Combining functions to produce a desired integer output

Combining functions to produce a desired integer output - python

I'm not sure if this question belongs on stackoverflow or math, but I'll give stackoverflow a shot.
I'm attempting to create an algorithm / function that will allow me to solve a puzzle, but I am simply unable to. The puzzle is as stated.
Let a unit be a function that accepts a integer i between 0 and 15.
A unit can add or subtract any number in the range 0 - 15 to/from i.
Additionally, instead of adding or subtracting a number to/from i, a unit can also contain a number from 0-15 and subtract i from that.
A unit can only perform 2 operations on a number, and the operation producing the largest value will be the output of the unit.
Values only go from 0 - 15, so 9 - 15 = 0 and 13 + 5 = 15.
We may combine units together to produce a more complex result.
The first unit may only accept numbers ranging from 0 - 9.
In my examples I will string together 3 units.
This is a problem that is unrelated to coding, but it seems that I need a program to figure out possible solutions. I've attempted to create a brute force algorithm to find solutions, but I've been unable to do so, as I'm not that great with coding.
For example, a problem could be:
For values 1 and 4, let the output be 0. For all others, e.g. 0, 2, 3, 5, 6, 7, 8, 9, the output must be greater than 0.
A solution here might be:
def unit1(input):
return max(5 - input, input)
def unit2(input):
max(14 - input, input)
def unit3(input):
max(10 - input, input - 10)
print(unit3(unit2(unit1(4))))
Another example might be:
For values 4, 5, 6 and 8 the output must be 3 or greater. For all others, e.g. 0, 1, 2, 3, 7, 9, the output must be less than 3.
A solution here might be:
def unit1(input):
return max(4 - input, input - 4)
def unit2(input):
max(2, input)
def unit3(input):
max(1 - input, input - 6)
print(unit3(unit2(unit1(5))))
Given an example as the two stated above, is there a general algorithm / formula I can use to find my desired output?
Additionally, is it possible to solve the problems above using only 2 units?
Please do let me know if I need to elaborate on something, and know that your help is extremely appreciated!
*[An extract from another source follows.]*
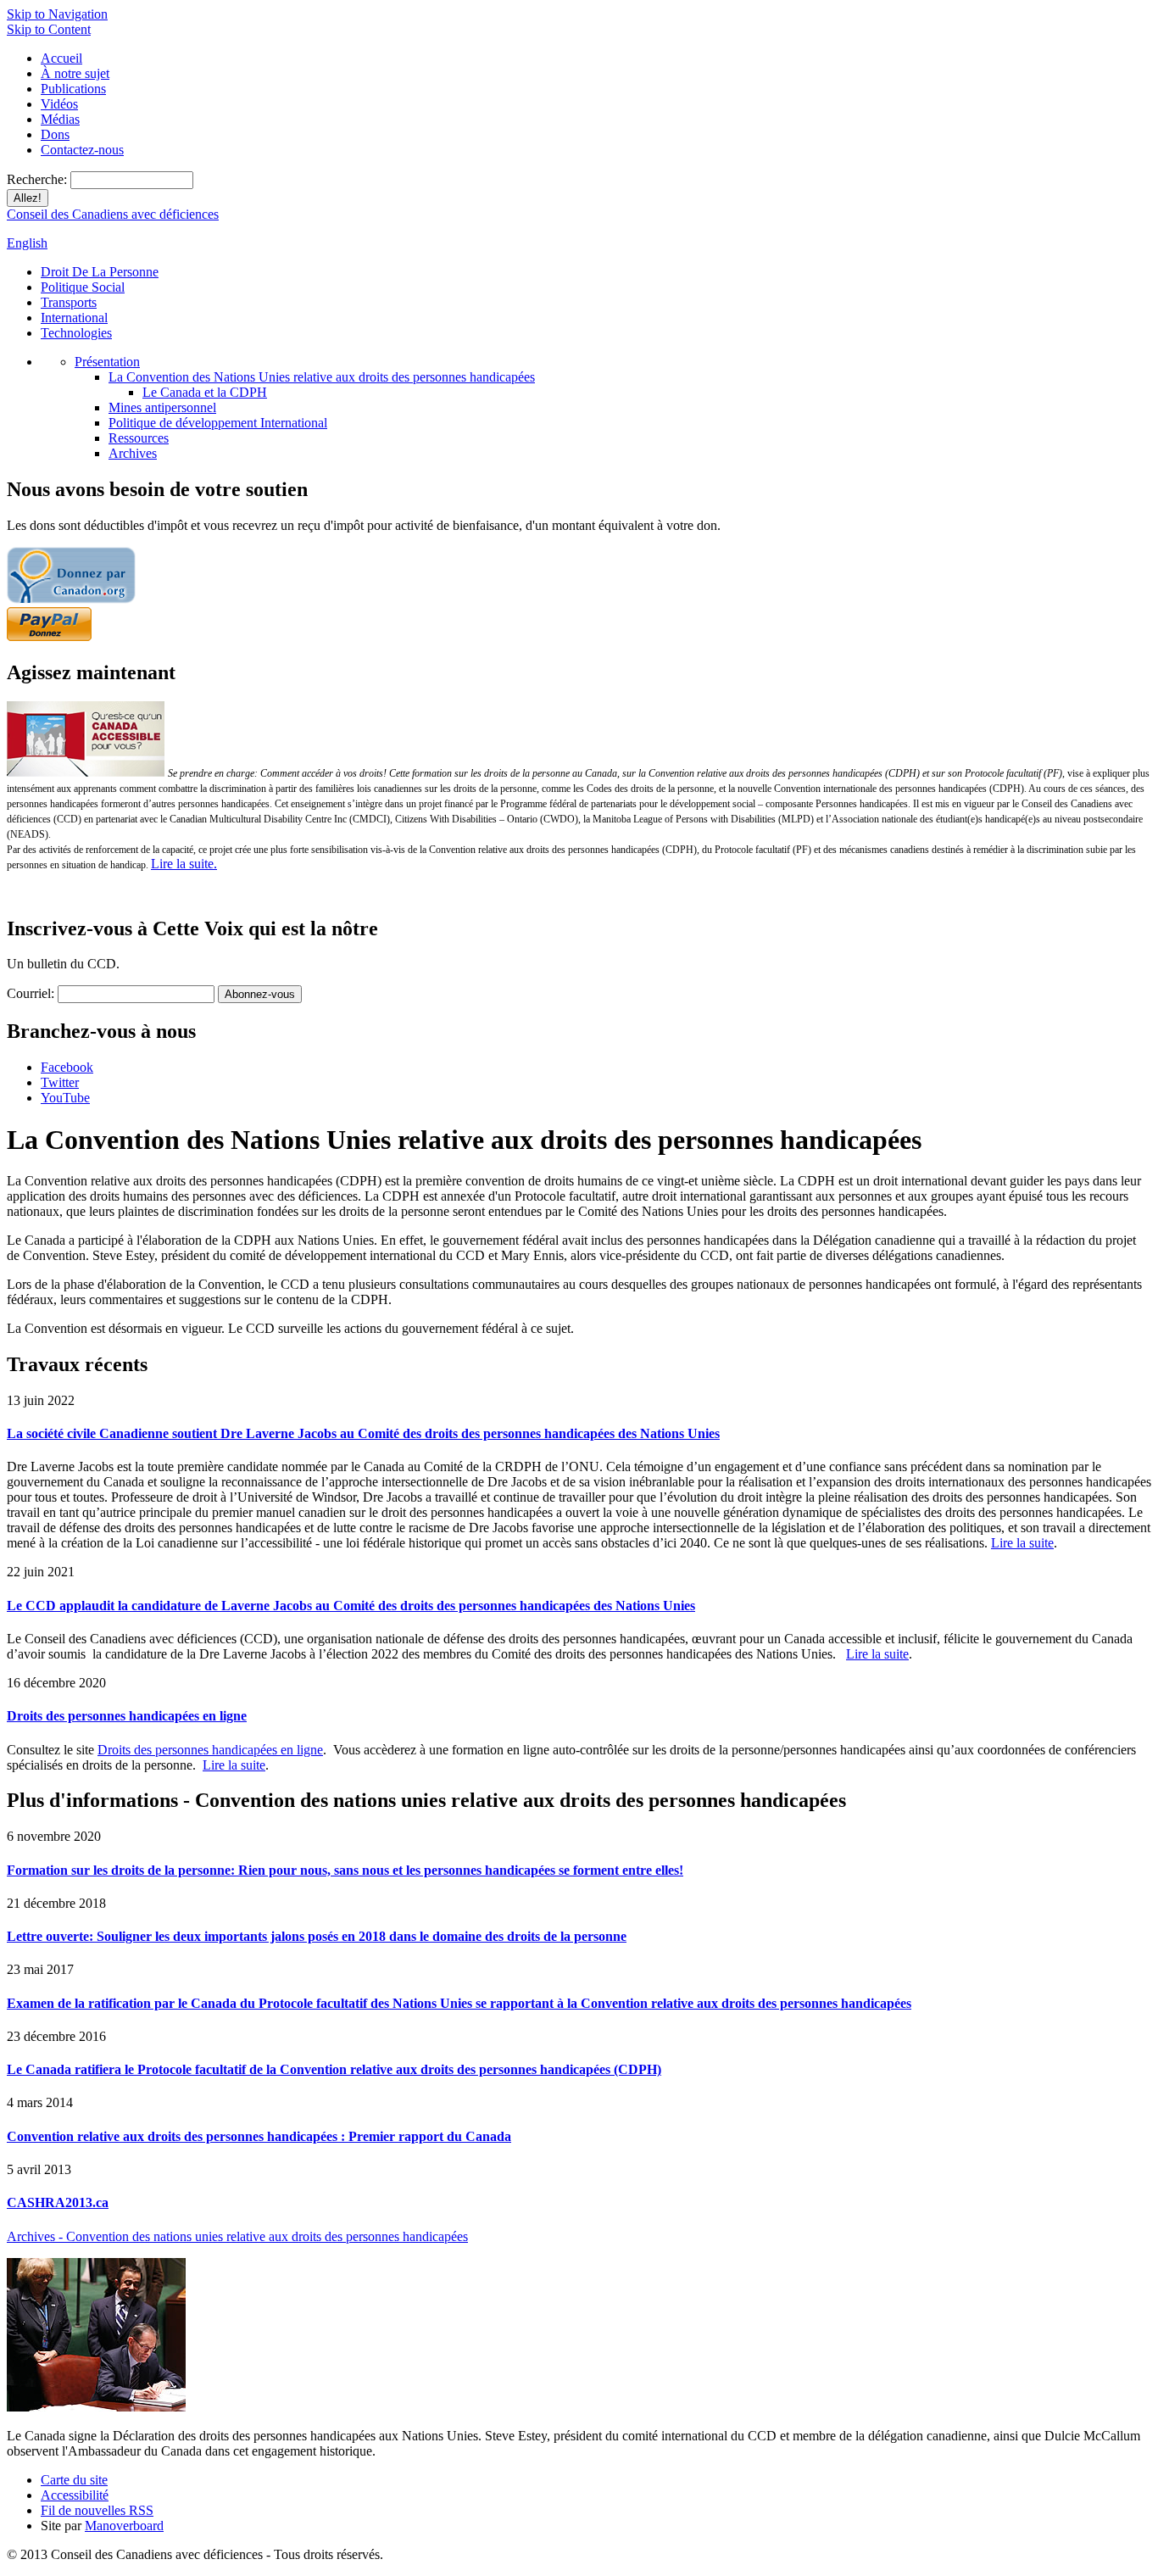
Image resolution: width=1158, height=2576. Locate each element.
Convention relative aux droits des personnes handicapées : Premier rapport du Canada (259, 2136)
There seems to be basically two kinds of things you have to do: map inputs that should be handled the same way to contiguous ranges, and then move contiguous ranges to the right place.
max(A-x,x-B) is the only kind of unit that can map non-contiguous ranges together. It has limitations: It always maps 2 inputs onto one output, and you've gotta be careful never to map two inputs that have to be handled differently onto the same output.
In terms of what gets mapped together, you only need one parameter, since max(x,A-x) handles all cases. You can try all 16 possibilities to see if any of them help. Sometimes you may need to do a saturating add before the max to collapse inputs at the top or bottom of the range.
In your first example, you need to map 0 and 4 together.
In max(x,A-x), we need 4 = A-1.
Solving that we get A=5, so we start with
max(x, 5-x)
That maps 4 and 1 to 4, and everything else to other values.
Now we need to combine the ranges above and below 4. Everything less than 4 has to map to something higher than 4. We solve 5 = A-3 to get A = 8:
max(x, 8-x)
Now the ranges of things that need to be handled the same way are contiguous, so we just need to move them to the right place. We have values >=4 and we need 4->0. We could add a subtraction unit, but it's shorter just to shift the previous max by subtracting 4 from both cases. We're left with a final solution
max(x, 5-x)
max(x-4, 4-x)
You haven't really defined all the possible questions you might be asked, but it looks like they can all be solved by this two step combine-and-shift process. Sometimes there will be no solution because you can't combine ranges in any valid way with max.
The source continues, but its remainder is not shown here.